Congress Probes Prudential's SGLI Payouts

Lawmakers from both sides of the aisle are putting Prudential Financial under the congressional microscope for the company's policy of placing the death benefit payments of fallen troops and veterans into interest-earning accounts instead of immediately turning the money over to the deceased's next-of-kin.

A "ton of documents" was turned over to the House Committee on Government Oversight on Aug. 23 as part of its investigation, Military.com has learned, and the ranking member of the Senate Banking, Housing and Urban Affairs Committee has called for hearings next month to investigate the practice.

The documents turned over to the House oversight committee were requested by committee Chairman Rep. Edolphus Towns, D-N.Y., in an Aug. 10 letter to Prudential. Requested documents include copies of standard Servicemembers Group Life Insurance and Veterans Group Life Insurance policies and of all materials sent to the deceased's next-of-kin.

In his letter to Prudential, Towns said he was "concerned that some beneficiaries of active duty service members and veterans life insurance may not fully understand their right to obtain immediate, lump-sum payment of their benefits. Moreover, these retained asset accounts are essentially low interest bank accounts that, unlike bank deposits, are not insured by the Federal Deposit Insurance Corporation, although they may be protected by state insurance guaranty funds."

Towns also pointed out the company's policy of paying the beneficiary 0.5 percent on investment earnings while keeping more than 4 percent.

Depending on what investigators find among the documents, Towns could call for hearings into the retained asset accounts next month.

The Senate is already headed that way.

Sen. Richard Shelby, R-Ala., the ranking member of the Senate banking committee, said he will hold a hearing when Congress returns from its August break in September.

In a letter to committee Chairman Sen. Chris Dodd, D-Conn., Shelby said he was concerned over media reports suggesting that insurance companies may be unjustly profiting through retained asset accounts. He noted the claim that the accounts allow insurance companies to earn interest on the proceeds from the accounts -- which the insurers invest -- at a higher rate than they pay to the beneficiaries.

Prudential concedes that it earns more on the investments it makes using the accounts than the survivor owner of the account. Prudential earns 4.5 percent while the survivor earns 0.5 percent.
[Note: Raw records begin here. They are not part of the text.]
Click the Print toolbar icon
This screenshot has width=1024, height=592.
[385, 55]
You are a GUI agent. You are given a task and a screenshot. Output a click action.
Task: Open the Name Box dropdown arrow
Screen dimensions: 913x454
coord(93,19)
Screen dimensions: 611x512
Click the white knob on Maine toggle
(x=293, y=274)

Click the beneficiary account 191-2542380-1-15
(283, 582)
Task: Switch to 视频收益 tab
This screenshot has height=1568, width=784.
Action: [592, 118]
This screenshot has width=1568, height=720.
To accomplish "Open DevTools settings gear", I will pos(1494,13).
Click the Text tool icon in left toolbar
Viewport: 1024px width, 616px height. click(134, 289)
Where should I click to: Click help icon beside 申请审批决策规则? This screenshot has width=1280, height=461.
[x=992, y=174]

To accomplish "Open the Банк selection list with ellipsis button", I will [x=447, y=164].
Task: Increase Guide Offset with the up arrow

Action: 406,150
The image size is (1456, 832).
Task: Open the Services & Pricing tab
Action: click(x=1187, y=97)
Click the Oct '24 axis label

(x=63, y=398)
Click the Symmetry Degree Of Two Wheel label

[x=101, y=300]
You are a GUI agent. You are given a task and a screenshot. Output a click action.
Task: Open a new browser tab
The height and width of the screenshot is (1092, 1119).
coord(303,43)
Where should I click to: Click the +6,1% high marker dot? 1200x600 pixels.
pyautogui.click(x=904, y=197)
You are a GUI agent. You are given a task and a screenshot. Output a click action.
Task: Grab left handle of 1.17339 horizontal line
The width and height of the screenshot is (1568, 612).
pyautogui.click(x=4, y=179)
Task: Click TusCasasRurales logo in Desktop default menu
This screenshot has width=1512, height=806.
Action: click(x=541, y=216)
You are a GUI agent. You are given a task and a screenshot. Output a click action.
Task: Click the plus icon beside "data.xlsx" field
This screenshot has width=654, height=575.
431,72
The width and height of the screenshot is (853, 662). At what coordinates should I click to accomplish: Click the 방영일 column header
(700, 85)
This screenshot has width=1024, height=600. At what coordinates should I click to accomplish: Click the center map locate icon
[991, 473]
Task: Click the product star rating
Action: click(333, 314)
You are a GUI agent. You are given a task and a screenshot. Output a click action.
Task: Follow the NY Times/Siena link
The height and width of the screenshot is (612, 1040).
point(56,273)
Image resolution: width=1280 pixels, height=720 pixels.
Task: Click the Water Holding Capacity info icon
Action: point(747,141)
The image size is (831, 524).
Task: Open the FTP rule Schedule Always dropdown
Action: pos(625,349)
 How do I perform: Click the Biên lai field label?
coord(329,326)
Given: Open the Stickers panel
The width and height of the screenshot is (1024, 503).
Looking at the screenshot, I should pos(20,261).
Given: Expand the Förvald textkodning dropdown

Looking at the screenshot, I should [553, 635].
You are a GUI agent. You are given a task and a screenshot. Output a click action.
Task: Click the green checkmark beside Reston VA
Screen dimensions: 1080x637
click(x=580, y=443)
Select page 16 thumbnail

Prudential spokesman Bob DeFillippo told Military.com that the retained asset accounts are no different in this way than any bank savings account. In these, too, he said, the account owner receives a smaller percentage in interest on the money than the bank, which is investing it.

"It shouldn't come as a surprise to anyone that the way we're able to provide interest to the family is to invest it," he said. "We provide a fairly competitive interest [rate] to beneficiaries."

He also said the beneficiaries can take out the entire amount of the death benefit immediately.

"If you write a check for the entire amount to yourself and go to your bank, you have taken all the money from the death benefit and it's yours," he said. "Also, the idea that it's not your money when it's in the [retained asset] account is wrong. It is yours."

In a July 29 press release, meanwhile, Prudential acknowledged that the retained asset accounts are not FDIC insured, but said the funds are covered by state guaranty funds "of at least $250,000 in most states." Unless a service member opts to reduce the amount, however, he is automatically insured under SGLI for $400,000.